Japan-Australia Relations Attached for your information is a copy of a translation of an editorial which appeared in the economic newspaper 'Nihon Keizai' on 20th June, 1957.
IMPROVING JAPAN/AUSTRALIA RELATIONS A series of bright and heart-warming news has appeared in the recent issues of local papers in connection with Japan/Australia relations. Last April, Australian Prime Minister Menzies visited this country as a State guest, exchanged frank opinions with our Premier, Kishi and naturally, both elites deepened mutual understanding. One of the outcomes of Menzies/Kishi conference is the scheduled release of all Japanese prisoners being held by the Australian side by the end of this month. Now, the latest report says that the protracted Japan/Australia trade conference has finally come to an agreement and to give it the finishing touches, Mr McEwen, Australian Trade Minister, is arriving here very soon.
Japan and Australia are located geographically near while Australian wool is woven into our wear. Considering these, relations between both parties should have been much more friendly. An indifferent attitude towards each other which has long existed between the two people is said to be connected with the so-called 'White Australia' principle and a suspicious attitude of Australians towards Japanese. After a lapse of 12 years since the termination of the war, however, Australia's viewpoint about Asia as well as its feeling towards the Japanese have changed. It is also undeniable that Mr Menzies' recent visit contributed not a little to the improvement of Japan/Australia relations.

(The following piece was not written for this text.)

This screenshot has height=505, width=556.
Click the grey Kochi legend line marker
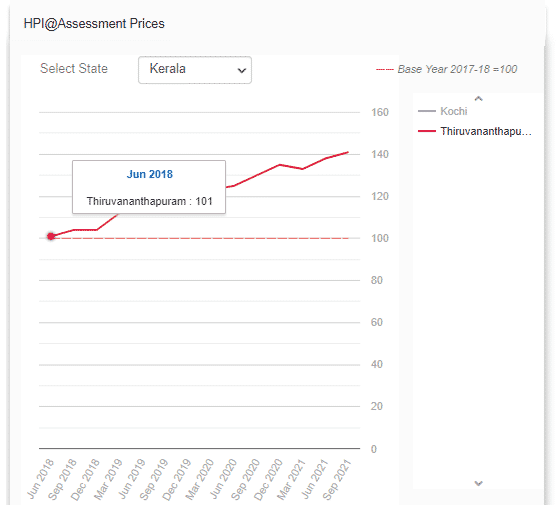click(427, 111)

Meanwhile, it should be particularly stressed that the Australian Government took a constructive attitude towards the conclusion of the Japan/Australia trade negotiations. The Australian side has been placing special restrictions on the 36 Japanese items including textiles and sundries which otherwise might have formed the main body of Japan's exports to that country. Furthermore, Australia has been imposing the highest import duties on other Japanese commodities. Naturally, trade between both parties was considerably lop-sided with the Japanese account running into the red every year. Sooner or later, Japanese imports from Australia would be doomed to a sharp cut unless the latter stops its discrimination against Japan. However, at the recent trade talks, Japan promised to apply the most-favoured-nation treatment for Australian soft wheat imports which had been restricted because of the Japanese obligation to accept American surplus under the US Farm Produce Disposal Act.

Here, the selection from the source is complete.